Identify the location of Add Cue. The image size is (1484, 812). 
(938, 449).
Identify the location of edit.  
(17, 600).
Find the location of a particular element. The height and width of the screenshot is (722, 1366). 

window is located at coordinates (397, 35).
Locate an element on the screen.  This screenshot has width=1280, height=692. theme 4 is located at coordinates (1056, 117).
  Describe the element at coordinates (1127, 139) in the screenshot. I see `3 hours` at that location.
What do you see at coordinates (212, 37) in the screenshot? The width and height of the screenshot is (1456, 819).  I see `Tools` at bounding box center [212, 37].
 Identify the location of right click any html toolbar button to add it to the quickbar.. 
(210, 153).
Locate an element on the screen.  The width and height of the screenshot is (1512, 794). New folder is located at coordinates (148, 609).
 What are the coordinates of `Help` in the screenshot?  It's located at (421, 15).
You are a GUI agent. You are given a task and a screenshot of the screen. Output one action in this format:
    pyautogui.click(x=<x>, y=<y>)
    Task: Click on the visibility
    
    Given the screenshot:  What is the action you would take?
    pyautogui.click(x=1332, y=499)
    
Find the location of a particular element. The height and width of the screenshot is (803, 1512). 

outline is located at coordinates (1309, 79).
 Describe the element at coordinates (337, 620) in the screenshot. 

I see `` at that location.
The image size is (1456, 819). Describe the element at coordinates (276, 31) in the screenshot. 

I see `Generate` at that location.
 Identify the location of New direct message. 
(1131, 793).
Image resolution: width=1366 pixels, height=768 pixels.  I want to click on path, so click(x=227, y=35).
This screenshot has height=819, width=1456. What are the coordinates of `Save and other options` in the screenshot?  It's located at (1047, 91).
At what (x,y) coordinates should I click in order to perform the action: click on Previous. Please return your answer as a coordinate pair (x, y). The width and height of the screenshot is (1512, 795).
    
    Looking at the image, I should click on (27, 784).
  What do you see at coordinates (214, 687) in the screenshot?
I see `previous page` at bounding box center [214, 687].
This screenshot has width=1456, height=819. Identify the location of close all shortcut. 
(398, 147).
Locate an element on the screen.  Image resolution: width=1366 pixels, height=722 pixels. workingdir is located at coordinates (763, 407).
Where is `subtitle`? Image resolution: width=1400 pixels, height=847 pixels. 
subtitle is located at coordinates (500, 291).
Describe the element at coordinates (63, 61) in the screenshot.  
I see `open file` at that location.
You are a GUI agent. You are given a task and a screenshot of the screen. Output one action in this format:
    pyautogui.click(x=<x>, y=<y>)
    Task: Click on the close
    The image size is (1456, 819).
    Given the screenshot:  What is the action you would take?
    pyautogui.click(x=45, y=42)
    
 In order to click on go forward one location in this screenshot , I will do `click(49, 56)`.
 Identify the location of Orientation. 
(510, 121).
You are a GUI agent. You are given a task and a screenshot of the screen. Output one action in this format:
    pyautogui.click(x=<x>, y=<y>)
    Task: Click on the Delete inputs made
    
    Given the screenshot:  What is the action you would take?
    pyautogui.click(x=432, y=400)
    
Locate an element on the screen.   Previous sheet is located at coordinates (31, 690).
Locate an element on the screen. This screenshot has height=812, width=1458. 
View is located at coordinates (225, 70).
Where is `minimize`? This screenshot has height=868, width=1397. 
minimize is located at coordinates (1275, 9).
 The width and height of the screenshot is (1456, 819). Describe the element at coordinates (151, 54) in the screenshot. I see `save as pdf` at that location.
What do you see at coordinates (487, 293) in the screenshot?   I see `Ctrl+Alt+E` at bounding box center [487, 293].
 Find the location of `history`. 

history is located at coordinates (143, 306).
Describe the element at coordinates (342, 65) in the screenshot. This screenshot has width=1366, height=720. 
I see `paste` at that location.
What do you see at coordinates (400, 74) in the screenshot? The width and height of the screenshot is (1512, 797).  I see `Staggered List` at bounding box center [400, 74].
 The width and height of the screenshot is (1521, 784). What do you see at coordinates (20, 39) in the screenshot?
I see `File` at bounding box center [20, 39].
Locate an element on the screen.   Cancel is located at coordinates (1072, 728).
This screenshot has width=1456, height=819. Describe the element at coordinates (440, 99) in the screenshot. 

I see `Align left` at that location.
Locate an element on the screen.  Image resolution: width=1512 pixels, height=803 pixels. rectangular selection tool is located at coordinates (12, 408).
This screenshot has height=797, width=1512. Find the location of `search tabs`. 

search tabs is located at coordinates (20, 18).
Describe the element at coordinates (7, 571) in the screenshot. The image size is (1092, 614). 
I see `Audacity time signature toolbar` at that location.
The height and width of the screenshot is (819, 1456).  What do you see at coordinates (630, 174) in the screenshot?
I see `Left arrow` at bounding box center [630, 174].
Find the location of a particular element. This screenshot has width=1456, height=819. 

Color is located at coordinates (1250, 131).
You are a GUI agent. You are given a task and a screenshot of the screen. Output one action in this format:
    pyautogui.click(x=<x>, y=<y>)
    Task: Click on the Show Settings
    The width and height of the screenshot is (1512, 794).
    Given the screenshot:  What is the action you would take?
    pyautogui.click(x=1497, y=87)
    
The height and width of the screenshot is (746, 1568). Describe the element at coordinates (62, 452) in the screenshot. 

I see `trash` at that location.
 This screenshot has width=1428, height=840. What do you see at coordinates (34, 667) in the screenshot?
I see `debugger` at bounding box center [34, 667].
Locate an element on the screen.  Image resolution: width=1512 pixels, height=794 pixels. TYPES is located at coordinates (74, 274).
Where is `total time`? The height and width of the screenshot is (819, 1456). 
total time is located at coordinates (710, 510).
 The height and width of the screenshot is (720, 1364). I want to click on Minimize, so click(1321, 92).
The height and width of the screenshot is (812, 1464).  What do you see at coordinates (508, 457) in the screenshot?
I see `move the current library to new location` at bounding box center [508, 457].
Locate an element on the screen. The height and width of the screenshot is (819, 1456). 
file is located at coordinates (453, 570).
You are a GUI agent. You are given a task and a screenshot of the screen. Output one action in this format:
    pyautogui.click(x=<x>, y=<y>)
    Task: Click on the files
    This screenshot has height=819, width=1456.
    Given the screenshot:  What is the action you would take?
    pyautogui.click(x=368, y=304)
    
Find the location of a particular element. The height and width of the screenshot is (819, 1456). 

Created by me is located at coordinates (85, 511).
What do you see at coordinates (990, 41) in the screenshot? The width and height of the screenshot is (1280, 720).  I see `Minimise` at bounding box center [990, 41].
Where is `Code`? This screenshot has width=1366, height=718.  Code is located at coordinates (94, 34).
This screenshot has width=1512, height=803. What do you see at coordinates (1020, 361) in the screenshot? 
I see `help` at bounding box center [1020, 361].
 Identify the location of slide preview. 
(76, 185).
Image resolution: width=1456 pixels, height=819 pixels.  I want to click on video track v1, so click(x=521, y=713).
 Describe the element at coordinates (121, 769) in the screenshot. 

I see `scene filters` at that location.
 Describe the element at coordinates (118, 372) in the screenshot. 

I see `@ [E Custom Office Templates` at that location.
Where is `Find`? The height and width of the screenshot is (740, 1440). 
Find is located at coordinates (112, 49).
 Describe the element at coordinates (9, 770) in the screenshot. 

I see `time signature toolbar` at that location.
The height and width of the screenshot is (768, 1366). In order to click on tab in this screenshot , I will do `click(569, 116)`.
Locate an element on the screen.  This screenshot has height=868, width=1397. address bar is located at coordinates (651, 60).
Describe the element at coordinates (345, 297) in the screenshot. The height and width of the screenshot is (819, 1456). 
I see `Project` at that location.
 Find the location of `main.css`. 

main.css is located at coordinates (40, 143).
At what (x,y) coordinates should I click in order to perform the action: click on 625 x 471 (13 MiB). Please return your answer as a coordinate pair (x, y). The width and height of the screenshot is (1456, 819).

WHAT THIS TASK INVOLVES: Reproduce all of the material above word for word, changing nothing.

RESULT BELOW:
Identify the location of Add Cue. The image size is (1484, 812). 
(938, 449).
Identify the location of edit.  
(17, 600).
Find the location of a particular element. The height and width of the screenshot is (722, 1366). 

window is located at coordinates (397, 35).
Locate an element on the screen.  This screenshot has width=1280, height=692. theme 4 is located at coordinates (1056, 117).
  Describe the element at coordinates (1127, 139) in the screenshot. I see `3 hours` at that location.
What do you see at coordinates (212, 37) in the screenshot? The width and height of the screenshot is (1456, 819).  I see `Tools` at bounding box center [212, 37].
 Identify the location of right click any html toolbar button to add it to the quickbar.. 
(210, 153).
Locate an element on the screen.  The width and height of the screenshot is (1512, 794). New folder is located at coordinates (148, 609).
 What are the coordinates of `Help` in the screenshot?  It's located at (421, 15).
You are a GUI agent. You are given a task and a screenshot of the screen. Output one action in this format:
    pyautogui.click(x=<x>, y=<y>)
    Task: Click on the visibility
    
    Given the screenshot:  What is the action you would take?
    pyautogui.click(x=1332, y=499)
    
Find the location of a particular element. The height and width of the screenshot is (803, 1512). 

outline is located at coordinates (1309, 79).
 Describe the element at coordinates (337, 620) in the screenshot. 

I see `` at that location.
The image size is (1456, 819). Describe the element at coordinates (276, 31) in the screenshot. 

I see `Generate` at that location.
 Identify the location of New direct message. 
(1131, 793).
Image resolution: width=1366 pixels, height=768 pixels.  I want to click on path, so click(x=227, y=35).
This screenshot has height=819, width=1456. What are the coordinates of `Save and other options` in the screenshot?  It's located at (1047, 91).
At what (x,y) coordinates should I click in order to perform the action: click on Previous. Please return your answer as a coordinate pair (x, y). The width and height of the screenshot is (1512, 795).
    
    Looking at the image, I should click on (27, 784).
  What do you see at coordinates (214, 687) in the screenshot?
I see `previous page` at bounding box center [214, 687].
This screenshot has width=1456, height=819. Identify the location of close all shortcut. 
(398, 147).
Locate an element on the screen.  Image resolution: width=1366 pixels, height=722 pixels. workingdir is located at coordinates (763, 407).
Where is `subtitle`? Image resolution: width=1400 pixels, height=847 pixels. 
subtitle is located at coordinates (500, 291).
Describe the element at coordinates (63, 61) in the screenshot.  
I see `open file` at that location.
You are a GUI agent. You are given a task and a screenshot of the screen. Output one action in this format:
    pyautogui.click(x=<x>, y=<y>)
    Task: Click on the close
    The image size is (1456, 819).
    Given the screenshot:  What is the action you would take?
    pyautogui.click(x=45, y=42)
    
 In order to click on go forward one location in this screenshot , I will do `click(49, 56)`.
 Identify the location of Orientation. 
(510, 121).
You are a GUI agent. You are given a task and a screenshot of the screen. Output one action in this format:
    pyautogui.click(x=<x>, y=<y>)
    Task: Click on the Delete inputs made
    
    Given the screenshot:  What is the action you would take?
    pyautogui.click(x=432, y=400)
    
Locate an element on the screen.   Previous sheet is located at coordinates (31, 690).
Locate an element on the screen. This screenshot has height=812, width=1458. 
View is located at coordinates (225, 70).
Where is `minimize`? This screenshot has height=868, width=1397. 
minimize is located at coordinates (1275, 9).
 The width and height of the screenshot is (1456, 819). Describe the element at coordinates (151, 54) in the screenshot. I see `save as pdf` at that location.
What do you see at coordinates (487, 293) in the screenshot?   I see `Ctrl+Alt+E` at bounding box center [487, 293].
 Find the location of `history`. 

history is located at coordinates (143, 306).
Describe the element at coordinates (342, 65) in the screenshot. This screenshot has width=1366, height=720. 
I see `paste` at that location.
What do you see at coordinates (400, 74) in the screenshot? The width and height of the screenshot is (1512, 797).  I see `Staggered List` at bounding box center [400, 74].
 The width and height of the screenshot is (1521, 784). What do you see at coordinates (20, 39) in the screenshot?
I see `File` at bounding box center [20, 39].
Locate an element on the screen.   Cancel is located at coordinates (1072, 728).
This screenshot has width=1456, height=819. Describe the element at coordinates (440, 99) in the screenshot. 

I see `Align left` at that location.
Locate an element on the screen.  Image resolution: width=1512 pixels, height=803 pixels. rectangular selection tool is located at coordinates (12, 408).
This screenshot has height=797, width=1512. Find the location of `search tabs`. 

search tabs is located at coordinates (20, 18).
Describe the element at coordinates (7, 571) in the screenshot. The image size is (1092, 614). 
I see `Audacity time signature toolbar` at that location.
The height and width of the screenshot is (819, 1456).  What do you see at coordinates (630, 174) in the screenshot?
I see `Left arrow` at bounding box center [630, 174].
Find the location of a particular element. This screenshot has width=1456, height=819. 

Color is located at coordinates (1250, 131).
You are a GUI agent. You are given a task and a screenshot of the screen. Output one action in this format:
    pyautogui.click(x=<x>, y=<y>)
    Task: Click on the Show Settings
    The width and height of the screenshot is (1512, 794).
    Given the screenshot:  What is the action you would take?
    pyautogui.click(x=1497, y=87)
    
The height and width of the screenshot is (746, 1568). Describe the element at coordinates (62, 452) in the screenshot. 

I see `trash` at that location.
 This screenshot has width=1428, height=840. What do you see at coordinates (34, 667) in the screenshot?
I see `debugger` at bounding box center [34, 667].
Locate an element on the screen.  Image resolution: width=1512 pixels, height=794 pixels. TYPES is located at coordinates (74, 274).
Where is `total time`? The height and width of the screenshot is (819, 1456). 
total time is located at coordinates (710, 510).
 The height and width of the screenshot is (720, 1364). I want to click on Minimize, so click(1321, 92).
The height and width of the screenshot is (812, 1464).  What do you see at coordinates (508, 457) in the screenshot?
I see `move the current library to new location` at bounding box center [508, 457].
Locate an element on the screen. The height and width of the screenshot is (819, 1456). 
file is located at coordinates (453, 570).
You are a GUI agent. You are given a task and a screenshot of the screen. Output one action in this format:
    pyautogui.click(x=<x>, y=<y>)
    Task: Click on the files
    This screenshot has height=819, width=1456.
    Given the screenshot:  What is the action you would take?
    pyautogui.click(x=368, y=304)
    
Find the location of a particular element. The height and width of the screenshot is (819, 1456). 

Created by me is located at coordinates (85, 511).
What do you see at coordinates (990, 41) in the screenshot? The width and height of the screenshot is (1280, 720).  I see `Minimise` at bounding box center [990, 41].
Where is `Code`? This screenshot has width=1366, height=718.  Code is located at coordinates (94, 34).
This screenshot has width=1512, height=803. What do you see at coordinates (1020, 361) in the screenshot? 
I see `help` at bounding box center [1020, 361].
 Identify the location of slide preview. 
(76, 185).
Image resolution: width=1456 pixels, height=819 pixels.  I want to click on video track v1, so click(x=521, y=713).
 Describe the element at coordinates (121, 769) in the screenshot. 

I see `scene filters` at that location.
 Describe the element at coordinates (118, 372) in the screenshot. 

I see `@ [E Custom Office Templates` at that location.
Where is `Find`? The height and width of the screenshot is (740, 1440). 
Find is located at coordinates (112, 49).
 Describe the element at coordinates (9, 770) in the screenshot. 

I see `time signature toolbar` at that location.
The height and width of the screenshot is (768, 1366). In order to click on tab in this screenshot , I will do `click(569, 116)`.
Locate an element on the screen.  This screenshot has height=868, width=1397. address bar is located at coordinates (651, 60).
Describe the element at coordinates (345, 297) in the screenshot. The height and width of the screenshot is (819, 1456). 
I see `Project` at that location.
 Find the location of `main.css`. 

main.css is located at coordinates (40, 143).
At what (x,y) coordinates should I click in order to perform the action: click on 625 x 471 (13 MiB). Please return your answer as a coordinate pair (x, y). The width and height of the screenshot is (1456, 819).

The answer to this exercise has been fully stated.